=== Exercise instructions ===
Your answer must hold only the lines below from the line containing "Screen dimensions: 1456x819" through the line containing "You are a GUI", each reproduced exactly.
+-------+
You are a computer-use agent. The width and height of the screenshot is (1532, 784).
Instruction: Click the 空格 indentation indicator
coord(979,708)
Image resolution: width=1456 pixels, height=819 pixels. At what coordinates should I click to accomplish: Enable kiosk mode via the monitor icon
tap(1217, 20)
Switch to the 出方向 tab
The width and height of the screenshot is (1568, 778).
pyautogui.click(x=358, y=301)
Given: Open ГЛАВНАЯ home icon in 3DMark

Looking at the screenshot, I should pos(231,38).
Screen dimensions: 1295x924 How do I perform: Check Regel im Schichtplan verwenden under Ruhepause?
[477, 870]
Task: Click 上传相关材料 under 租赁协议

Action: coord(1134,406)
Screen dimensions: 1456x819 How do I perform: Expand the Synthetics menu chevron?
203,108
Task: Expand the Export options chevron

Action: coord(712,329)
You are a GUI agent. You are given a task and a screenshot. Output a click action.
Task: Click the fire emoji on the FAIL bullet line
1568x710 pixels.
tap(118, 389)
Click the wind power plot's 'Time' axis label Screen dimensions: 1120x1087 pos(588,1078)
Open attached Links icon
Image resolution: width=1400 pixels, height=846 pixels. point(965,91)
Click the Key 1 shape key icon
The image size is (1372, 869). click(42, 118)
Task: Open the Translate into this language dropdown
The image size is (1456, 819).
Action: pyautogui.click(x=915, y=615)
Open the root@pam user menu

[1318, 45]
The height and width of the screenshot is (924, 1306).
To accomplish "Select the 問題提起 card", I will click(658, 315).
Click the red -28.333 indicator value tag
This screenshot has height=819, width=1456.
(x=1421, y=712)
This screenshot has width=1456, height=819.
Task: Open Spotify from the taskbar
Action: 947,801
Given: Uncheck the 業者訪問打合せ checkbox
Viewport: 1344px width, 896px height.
+-------+
=== Written answer ===
Screen dimensions: 1456x819 How do I perform: Expand the Synthetics menu chevron?
203,108
Task: Expand the Export options chevron

Action: coord(712,329)
You are a GUI agent. You are given a task and a screenshot. Output a click action.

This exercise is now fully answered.